*** Opening of INPUT ***

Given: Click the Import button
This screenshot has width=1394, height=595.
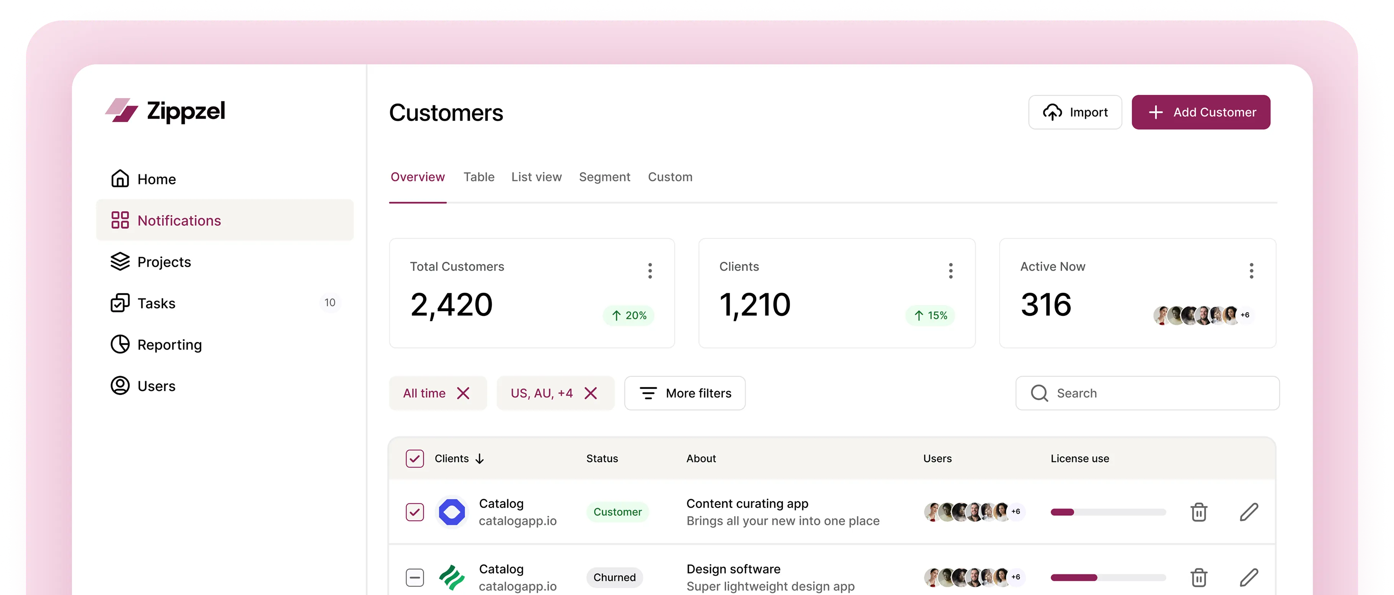Looking at the screenshot, I should 1075,112.
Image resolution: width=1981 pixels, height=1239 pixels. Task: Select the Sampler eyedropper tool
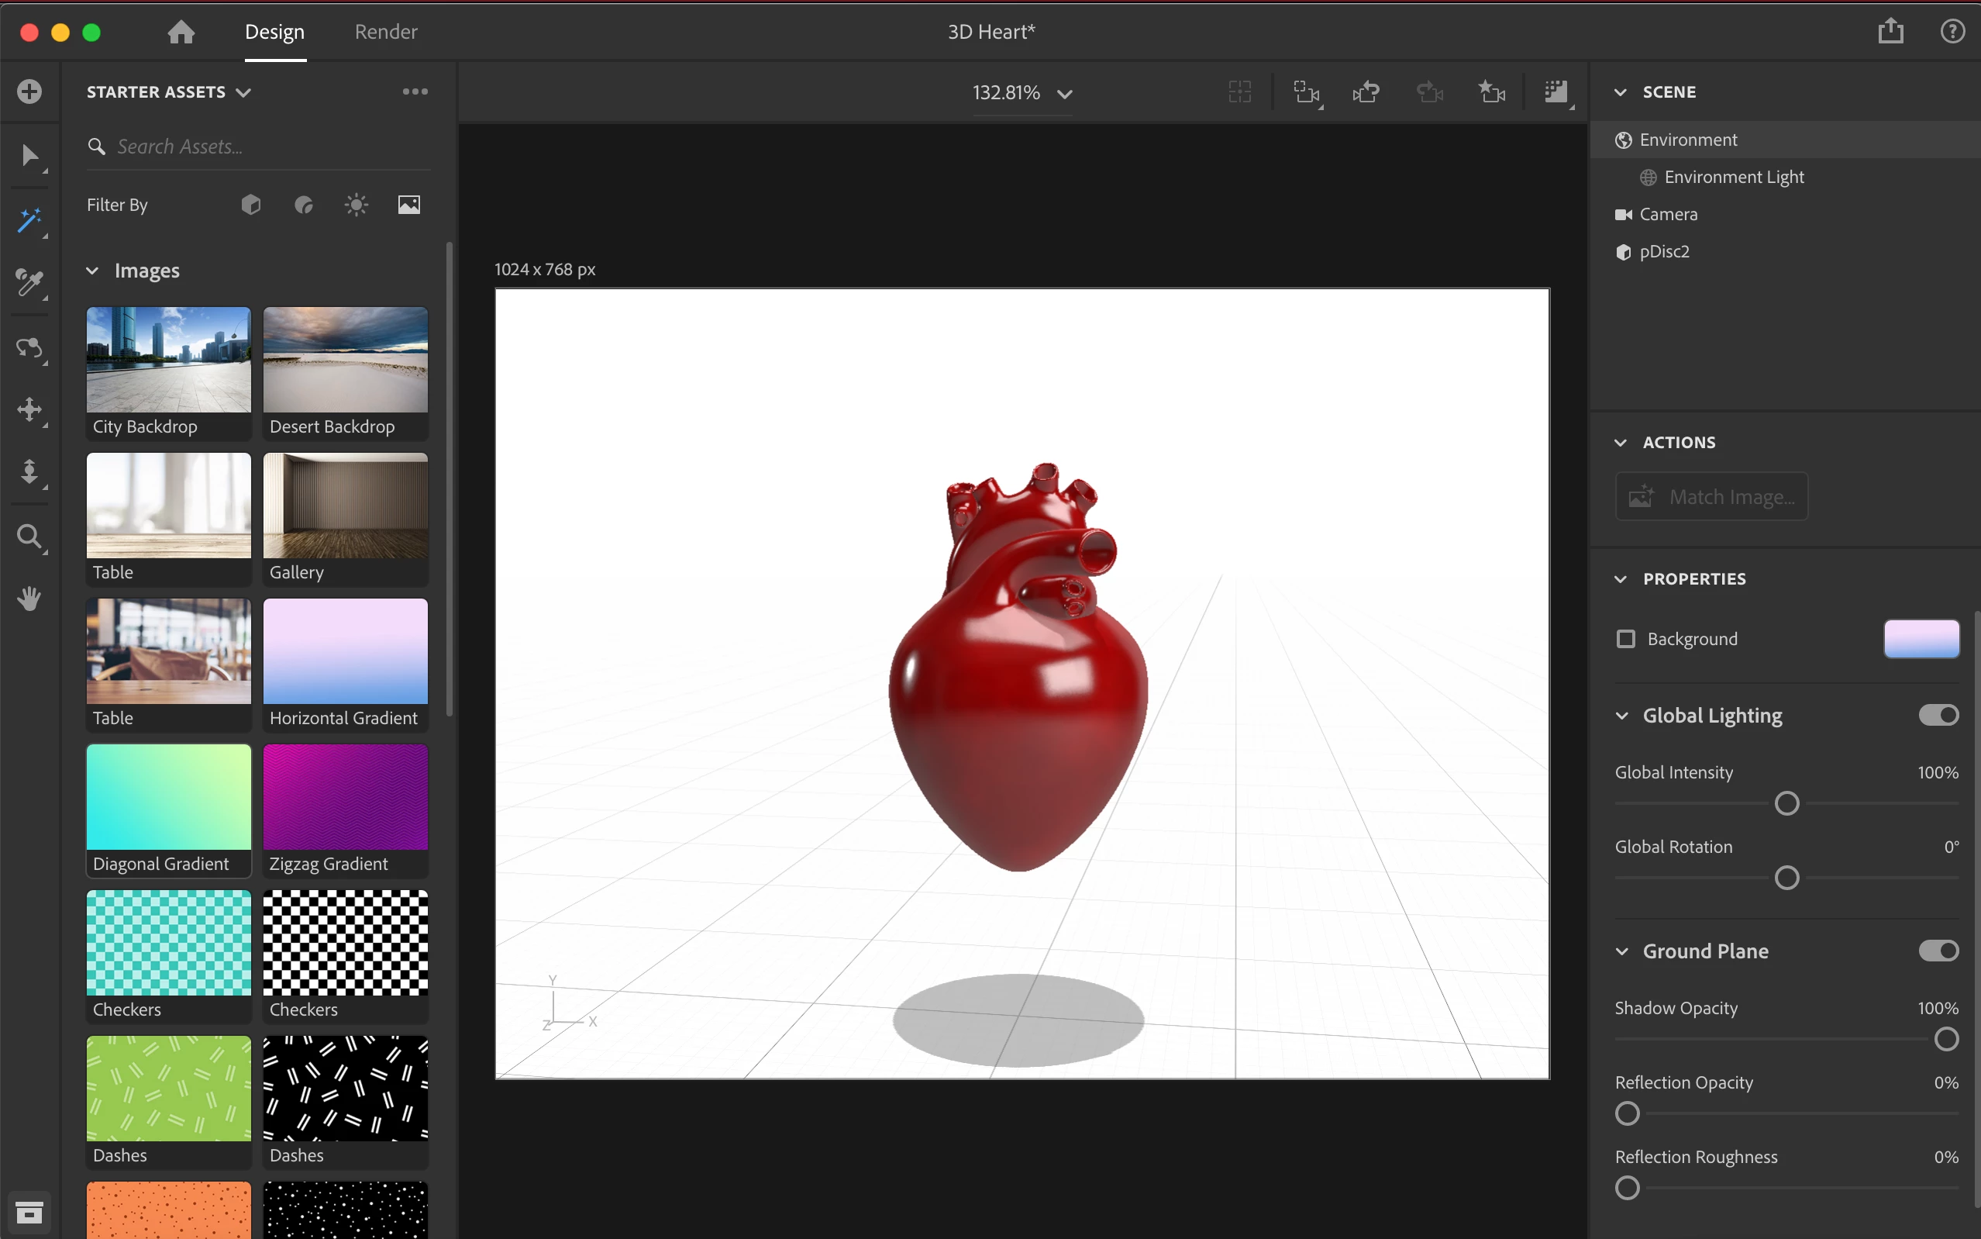pos(29,283)
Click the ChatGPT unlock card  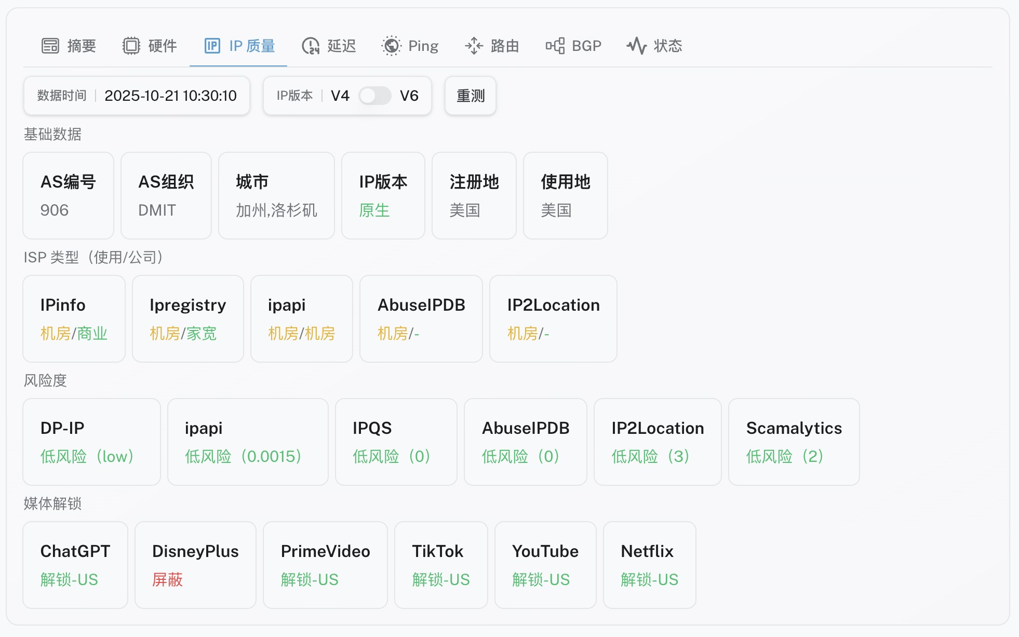(75, 565)
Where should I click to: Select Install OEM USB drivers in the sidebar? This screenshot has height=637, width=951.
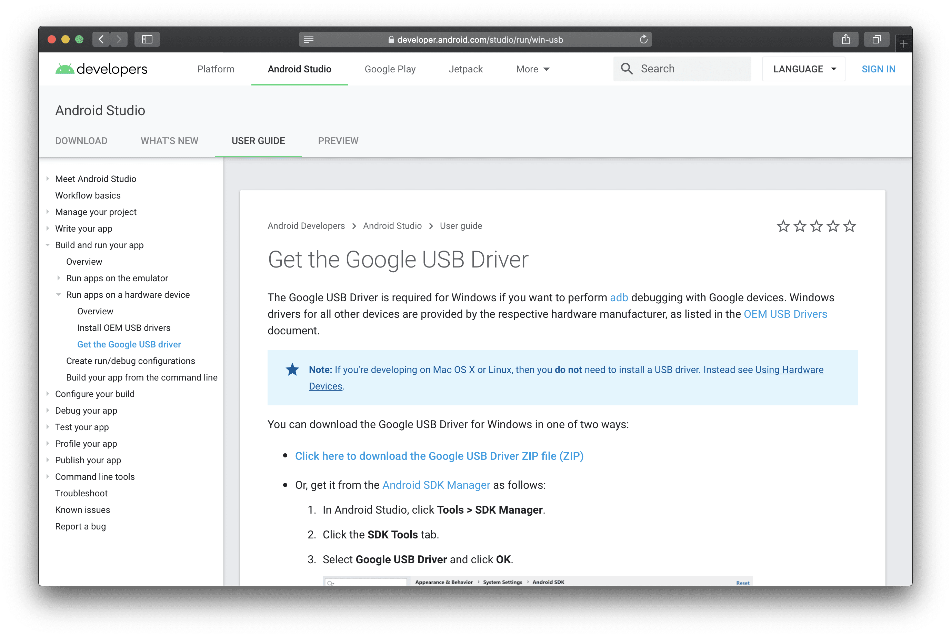click(x=124, y=328)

*** Close of INPUT ***

TO DO: None of the pictures belong in the result. Print exactly the lines from the one containing "Where should I" through the final line of the entries.

TASK ANSWER:
Where should I click to: Select Install OEM USB drivers in the sidebar? This screenshot has height=637, width=951.
click(x=124, y=328)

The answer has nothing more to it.